El hombre como necesidad del hombre y no como lujo de sí, así da comienzo la teleología del economicismo o, valga aclarar, la exacción del hombre por el hombre, que también es la de cada hombre consigo en vicio, no en virtud, de lo que debe hacer de sí mismo para creerse compatible con la doctrina prevaleciente percibida en los demás. Por ello, responder con movilizaciones a la aceleración de las costumbres y rigores me parece un disparate análogo al de arrojar gasolina al fuego. Comprar, votar, trabajar, procrear, opinar, protestar..., se amalgaman como momentos de un continuo que tributa a un único patrón maquinal. «Donde el capitalismo prosperó —señala Lewis Mumford en El mito de la máquina—, estableció tres cánones principales para el éxito económico de sus empresas: el cálculo de la cantidad, la observación y regimentación del tiempo (“Time is money”) y la concentración en gratificaciones pecuniarias abstractas.
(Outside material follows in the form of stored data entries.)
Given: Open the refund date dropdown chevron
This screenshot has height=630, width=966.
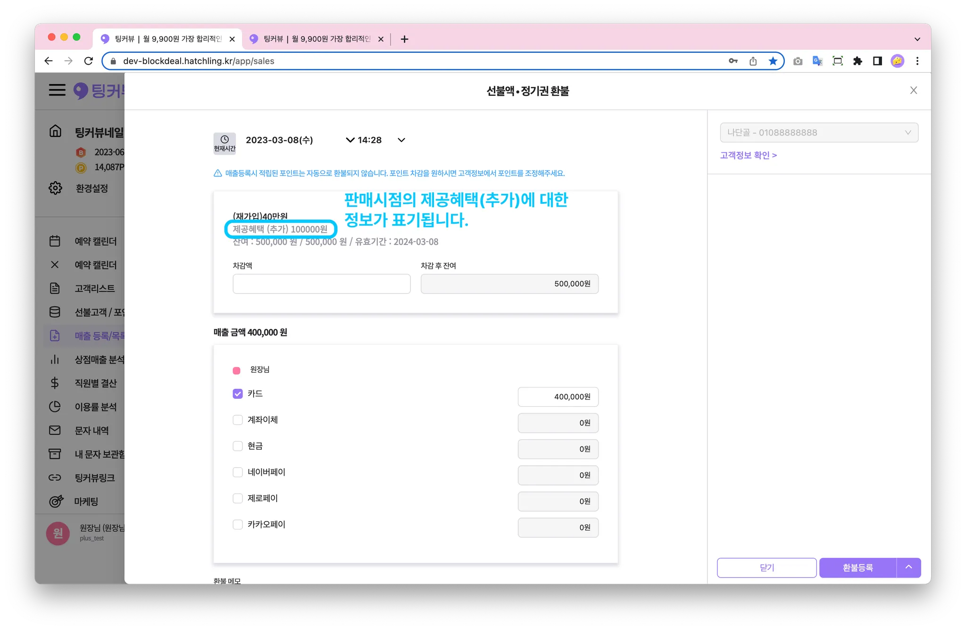Looking at the screenshot, I should (350, 140).
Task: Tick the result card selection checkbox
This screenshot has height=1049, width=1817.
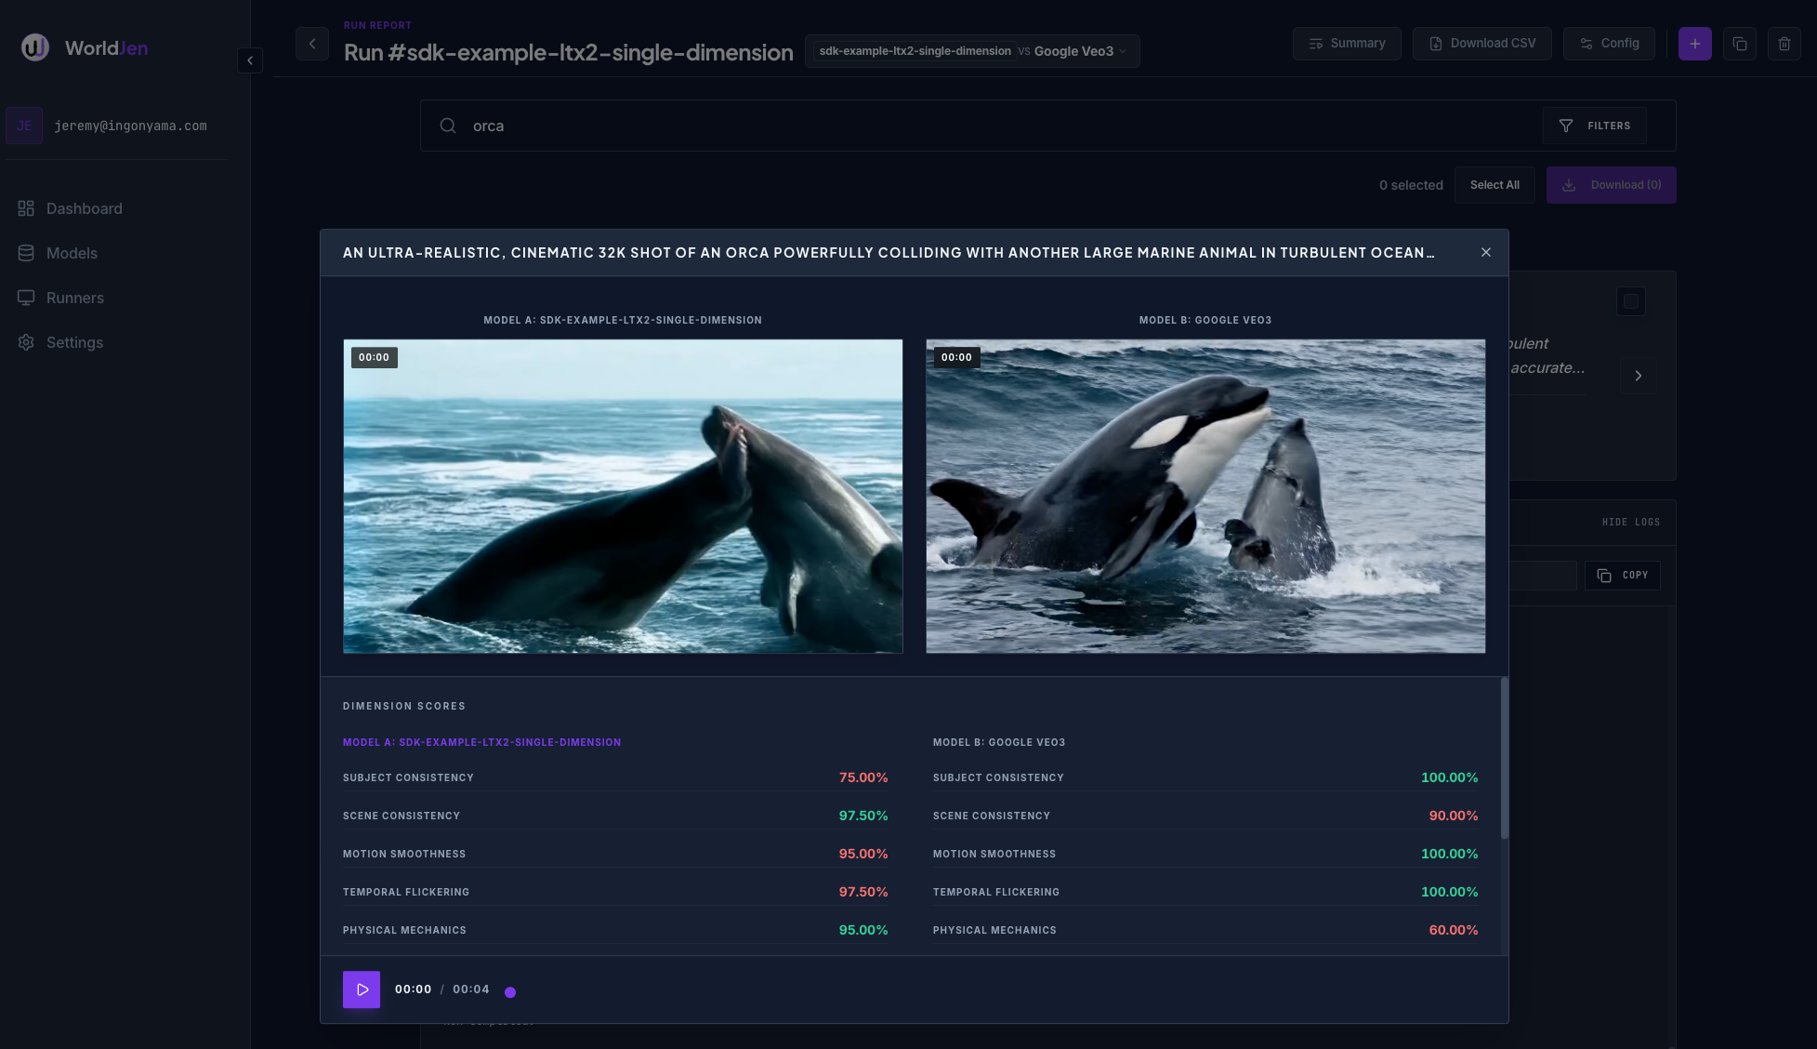Action: [x=1630, y=301]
Sus valores máximos —Poder, Beneficio y Prestigio— se derivan de esas fuentes, y todos ellos se remontan, en forma apenas velada, hasta la Era de las Pirámides. El primero produjo la contabilidad universal de los beneficios y de las pérdidas; el segundo aseguró la eficacia productiva de los hombres tanto como de las máquinas, y el tercero introdujo un motivo rector en la vida cotidiana, equivalente en el vil mundo a lo que para el fraile era la búsqueda de su eterna recompensa en el cielo». Templanza, reflexión, alejamiento, desapego, secreto e incluso error me parecen nociones cargadas de una prestancia que ningún hormigueo reformista o revolucionario puede emular desde el llamamiento a participar en las rebajas de la agitación. El celo por construir lleva impresa la huida hacia delante y, materializado en un designio social afirmativo, ambición en la que progresistas y utópicos coinciden, constituye una apuesta por la fabricación de una realidad común según el diseño que más conviene al interés, calculado ideario, de sus capos.

Ningún énfasis de liberación trascenderá la mascarada gregaria y la bambolla de las camarillas mientras los individuos no se quieran responsables de recuperar para sí la negatividad de la voluntad que posibilita la separación de esa ortodoxia que tiene en lo mensurable y comercialmente correcto su ley vigente de punto final.

He dudado si Fall/Advent, óleo de Martin Wittfooth, se verá cursi o si el cursi soy yo por dudarlo.